For over a week users of Gmail have been exchanging stories about incidents of email accounts being compromised and the uncontrolled distribution of spam, trying to guess what’s behind this strange epidemic.
The spam mailings are being sent from hacked accounts to addresses that the account owners have communicated with – these are primarily addresses from the contact list. There is no message subject and the body contains nothing more than a link to an online drug store in the .co.cc domain. This is a redirect to the recently registered website mrapgyan.net which, incidentally, doesn’t work. A copy of the message is saved to the “Sent Mail” folder just like any other sent message, and sometimes it can be found in the “Trash” folder. Some of the messages don’t make it to their recipients and remain flagged as undelivered.
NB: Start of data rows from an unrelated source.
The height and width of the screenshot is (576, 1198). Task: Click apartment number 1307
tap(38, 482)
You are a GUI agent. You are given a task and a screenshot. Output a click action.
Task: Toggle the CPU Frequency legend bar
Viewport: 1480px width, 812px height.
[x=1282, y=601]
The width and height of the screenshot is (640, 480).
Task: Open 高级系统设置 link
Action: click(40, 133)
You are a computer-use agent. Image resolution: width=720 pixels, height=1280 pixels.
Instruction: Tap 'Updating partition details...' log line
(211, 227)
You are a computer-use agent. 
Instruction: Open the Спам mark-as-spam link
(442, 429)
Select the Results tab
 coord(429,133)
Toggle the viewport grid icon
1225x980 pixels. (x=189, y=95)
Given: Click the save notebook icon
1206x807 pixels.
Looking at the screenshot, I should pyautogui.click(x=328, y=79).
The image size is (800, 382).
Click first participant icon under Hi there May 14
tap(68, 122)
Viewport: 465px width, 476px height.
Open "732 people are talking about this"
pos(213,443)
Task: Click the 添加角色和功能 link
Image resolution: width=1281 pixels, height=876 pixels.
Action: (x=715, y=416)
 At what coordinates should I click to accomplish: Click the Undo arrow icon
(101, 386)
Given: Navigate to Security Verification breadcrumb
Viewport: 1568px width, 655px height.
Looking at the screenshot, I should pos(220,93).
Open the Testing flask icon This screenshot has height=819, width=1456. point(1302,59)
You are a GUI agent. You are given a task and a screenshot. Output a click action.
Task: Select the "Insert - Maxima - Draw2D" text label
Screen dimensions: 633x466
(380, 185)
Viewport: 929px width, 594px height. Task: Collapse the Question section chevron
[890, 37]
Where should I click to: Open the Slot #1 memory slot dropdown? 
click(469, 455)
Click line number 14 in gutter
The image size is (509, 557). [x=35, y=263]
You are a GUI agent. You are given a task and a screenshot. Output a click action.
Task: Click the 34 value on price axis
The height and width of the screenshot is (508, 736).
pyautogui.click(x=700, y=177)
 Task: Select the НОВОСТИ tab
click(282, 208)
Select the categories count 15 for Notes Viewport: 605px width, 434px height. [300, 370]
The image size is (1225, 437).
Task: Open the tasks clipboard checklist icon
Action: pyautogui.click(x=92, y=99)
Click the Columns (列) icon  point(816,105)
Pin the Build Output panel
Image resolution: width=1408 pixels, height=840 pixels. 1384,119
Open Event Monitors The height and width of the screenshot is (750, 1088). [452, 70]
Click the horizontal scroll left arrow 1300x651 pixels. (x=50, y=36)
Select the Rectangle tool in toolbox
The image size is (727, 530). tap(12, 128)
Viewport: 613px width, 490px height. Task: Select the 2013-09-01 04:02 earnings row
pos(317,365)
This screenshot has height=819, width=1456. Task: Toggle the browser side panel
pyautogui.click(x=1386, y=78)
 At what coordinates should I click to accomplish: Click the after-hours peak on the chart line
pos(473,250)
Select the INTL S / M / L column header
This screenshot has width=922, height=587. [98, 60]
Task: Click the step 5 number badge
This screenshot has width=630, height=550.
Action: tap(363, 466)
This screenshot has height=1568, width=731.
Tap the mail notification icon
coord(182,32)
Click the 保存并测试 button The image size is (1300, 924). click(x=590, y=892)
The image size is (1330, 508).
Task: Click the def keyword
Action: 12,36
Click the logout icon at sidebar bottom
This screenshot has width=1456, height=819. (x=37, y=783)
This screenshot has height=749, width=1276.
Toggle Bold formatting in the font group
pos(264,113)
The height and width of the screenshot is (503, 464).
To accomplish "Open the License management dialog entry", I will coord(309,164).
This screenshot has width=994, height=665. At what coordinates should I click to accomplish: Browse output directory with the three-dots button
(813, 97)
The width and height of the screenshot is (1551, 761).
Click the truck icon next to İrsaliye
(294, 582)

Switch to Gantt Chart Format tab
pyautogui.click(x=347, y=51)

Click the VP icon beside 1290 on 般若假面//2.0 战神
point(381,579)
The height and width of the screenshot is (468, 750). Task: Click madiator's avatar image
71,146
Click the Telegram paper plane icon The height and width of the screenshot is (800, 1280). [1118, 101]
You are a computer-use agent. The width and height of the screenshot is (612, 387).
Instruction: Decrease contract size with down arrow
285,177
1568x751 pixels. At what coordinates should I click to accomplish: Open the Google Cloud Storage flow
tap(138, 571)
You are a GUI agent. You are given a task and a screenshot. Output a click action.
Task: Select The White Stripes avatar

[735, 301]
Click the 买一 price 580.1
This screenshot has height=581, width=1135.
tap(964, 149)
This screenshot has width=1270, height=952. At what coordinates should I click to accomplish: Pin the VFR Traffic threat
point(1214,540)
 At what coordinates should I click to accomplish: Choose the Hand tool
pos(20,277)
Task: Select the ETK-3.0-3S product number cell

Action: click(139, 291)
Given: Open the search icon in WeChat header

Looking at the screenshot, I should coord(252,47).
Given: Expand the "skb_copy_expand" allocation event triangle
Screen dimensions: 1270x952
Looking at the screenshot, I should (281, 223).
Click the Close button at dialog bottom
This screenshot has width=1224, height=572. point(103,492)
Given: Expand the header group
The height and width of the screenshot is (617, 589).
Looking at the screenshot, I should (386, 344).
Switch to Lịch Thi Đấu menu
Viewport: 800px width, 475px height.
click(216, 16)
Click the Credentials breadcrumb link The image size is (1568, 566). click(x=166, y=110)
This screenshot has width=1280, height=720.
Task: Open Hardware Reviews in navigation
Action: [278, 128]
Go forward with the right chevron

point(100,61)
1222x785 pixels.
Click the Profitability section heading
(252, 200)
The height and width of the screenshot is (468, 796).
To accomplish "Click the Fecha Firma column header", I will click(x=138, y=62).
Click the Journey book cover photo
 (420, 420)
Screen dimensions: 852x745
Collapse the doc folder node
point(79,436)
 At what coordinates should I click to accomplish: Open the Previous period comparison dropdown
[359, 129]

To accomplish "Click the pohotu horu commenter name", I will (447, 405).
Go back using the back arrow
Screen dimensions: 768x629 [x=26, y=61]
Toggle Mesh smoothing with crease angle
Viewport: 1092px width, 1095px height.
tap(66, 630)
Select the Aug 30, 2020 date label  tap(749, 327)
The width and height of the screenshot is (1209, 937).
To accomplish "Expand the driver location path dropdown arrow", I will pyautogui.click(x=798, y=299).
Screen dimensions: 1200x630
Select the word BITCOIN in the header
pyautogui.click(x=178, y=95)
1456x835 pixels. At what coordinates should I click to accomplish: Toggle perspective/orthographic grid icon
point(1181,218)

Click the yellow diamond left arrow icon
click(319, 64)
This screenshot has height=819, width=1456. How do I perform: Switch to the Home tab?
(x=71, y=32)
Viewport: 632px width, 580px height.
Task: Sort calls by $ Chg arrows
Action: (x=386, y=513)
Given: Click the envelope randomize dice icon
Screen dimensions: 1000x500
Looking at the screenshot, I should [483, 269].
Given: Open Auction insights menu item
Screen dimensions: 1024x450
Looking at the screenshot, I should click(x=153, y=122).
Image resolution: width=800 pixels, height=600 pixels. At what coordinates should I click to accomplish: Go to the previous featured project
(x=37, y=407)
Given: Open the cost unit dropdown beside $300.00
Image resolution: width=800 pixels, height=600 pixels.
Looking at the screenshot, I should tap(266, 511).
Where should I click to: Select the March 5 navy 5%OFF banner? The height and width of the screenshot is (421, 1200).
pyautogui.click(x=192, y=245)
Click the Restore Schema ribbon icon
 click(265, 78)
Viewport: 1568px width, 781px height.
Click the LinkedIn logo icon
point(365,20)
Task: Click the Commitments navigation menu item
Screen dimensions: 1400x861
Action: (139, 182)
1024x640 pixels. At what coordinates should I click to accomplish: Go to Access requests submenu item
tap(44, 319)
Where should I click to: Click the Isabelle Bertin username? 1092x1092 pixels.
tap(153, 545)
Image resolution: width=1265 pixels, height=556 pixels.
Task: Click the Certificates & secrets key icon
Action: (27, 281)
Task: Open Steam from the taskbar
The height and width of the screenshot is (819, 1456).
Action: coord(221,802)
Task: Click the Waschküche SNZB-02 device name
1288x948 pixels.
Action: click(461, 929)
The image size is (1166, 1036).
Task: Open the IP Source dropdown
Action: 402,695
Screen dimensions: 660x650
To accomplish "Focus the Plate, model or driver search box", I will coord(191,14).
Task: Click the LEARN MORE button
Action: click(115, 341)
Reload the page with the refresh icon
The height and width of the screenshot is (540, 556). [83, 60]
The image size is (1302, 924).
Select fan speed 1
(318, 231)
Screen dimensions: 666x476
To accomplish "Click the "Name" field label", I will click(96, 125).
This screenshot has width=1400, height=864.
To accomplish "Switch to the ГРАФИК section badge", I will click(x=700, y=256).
It turns out that every time the spammers connected to someone’s account they did so via a mobile interface and most probably using bots. The IP addresses used to gain unauthorized access were in locations dotted around the world – the USA, Western Europe, the Middle East, Asia, Africa…
It’s worth pointing out that the cybercriminals only used their victims’ contacts to send out spam – they didn’t modify passwords to email accounts and didn’t delete any messages or contact lists.
It remains to be seen what connects all the victims. Active accounts were targeted as well as those that have lain dormant for some time. Password strength and the presence or type of antivirus solution also appears to play no role. No malware was found on the majority of affected computers. The operating systems also varied, with XP, Windows 7, Windows Vista, Mac OS, and various versions of Linux in combination with browsers such as IE, Firefox, Opera, and Chrome.
The number of compromised accounts has not been determined. Google is keeping quiet for the moment – they are supposedly investigating. In the meantime, all users of Gmail are advised to check their recent account activity, change their passwords, unclick the “Stay signed in” box on all their computers and sign out when a session ends.
PS from Sergey Golovanov:
The domain mrapgyan.net, which is where the link in the spam message redirects to, was registered with directions to:
What does that mean?
Well, virus analysts know that three-character domains of [letter][number][letter] are linked to the spread of Bredolab. And pharmacyhealthmedsnow.eu obviously points to spam advertising medications.